What in the world isn’t chemistry?
In celebration of National Chemistry Week, the Museum of Science and Industry will host a series of Junior Science Cafes for middle school and high school museum guests. Led by professional chemists, cool demos ignite informal discussions in a fun and relaxed social setting. Interact with real scientists as you explore ideas and discoveries related to chemistry, challenge your own scientific curiosity, and find out what is it really like to be a scientist.
11:00 a.m. — Forensic Science: Fingerprints
Learn about the fingerprinting techniques and their role in solving crimes. What are fingerprints made of? Take your own fingerprints and try to classify their pattern while seeing how we fit into the present classification system for searching fingerprints of past criminals.

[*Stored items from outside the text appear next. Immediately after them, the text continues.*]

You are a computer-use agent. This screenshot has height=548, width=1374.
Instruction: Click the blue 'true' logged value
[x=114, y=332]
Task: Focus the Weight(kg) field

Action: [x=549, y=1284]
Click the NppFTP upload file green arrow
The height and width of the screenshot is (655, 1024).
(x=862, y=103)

With Dr. Karl Larsen, Director of Graduate Studies for Forensic Sciences, University of Illinois,
Noon — Energy Sources and Energy Conversion
We use energy all the time, whether we notice it or now. Learn about types of energy, methods for converting energy, and all about nonrenewable vs. renewable energy sources.

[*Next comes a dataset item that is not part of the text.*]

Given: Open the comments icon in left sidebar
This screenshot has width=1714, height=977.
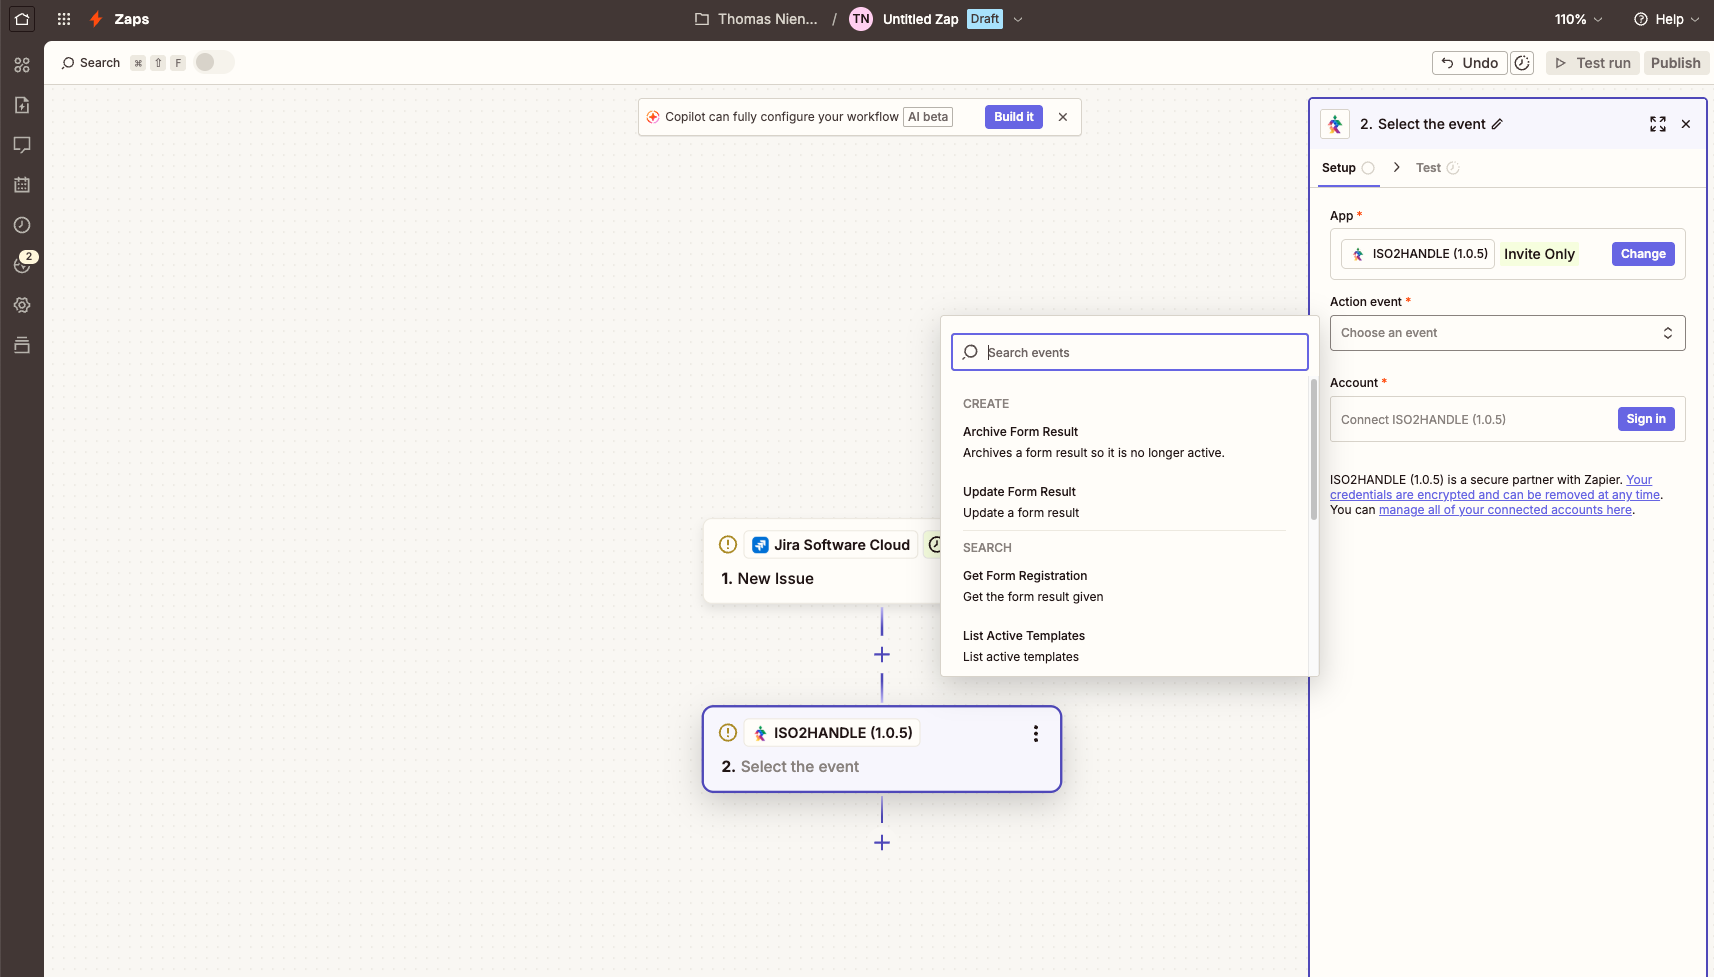Looking at the screenshot, I should [22, 145].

With Christa Dahman, Postgraduate Research Intern, US Environmental Protection Agency,
and Josh Stenger, Analytical Chemist, Abbott Laboratories
1:00 p.m. — Chemistry of Beverages and Flavor
We are flavor chemists and we create flavors that go in to beverages by using knowledge of bio-chemistry to engineer artificial and natural flavors. How is chemistry used to create a sports drink? Learn all about flavor, electrolytes, and taste as you help design a sports beverage.
With Nana Antwi and Kathryn Frothingham, Beverage Technologists, Imbibe Beverage Experts,
and Aparna Oak, Junior Flavorist, Imbibe Beverage Experts
2:00 p.m. and 3:00 p.m. – Forensic Science: Blood Testing and Blood Splatters
Can we use chemistry to catch criminals? Learn how things work in the biology unit of a crime lab. Observe a demo involving blood testing and blood splatter examples.
With Lisa Ramos, Forensic Biologist, Michigan State Police
These cafés for middle and high school-age guests are included with Museum general admission.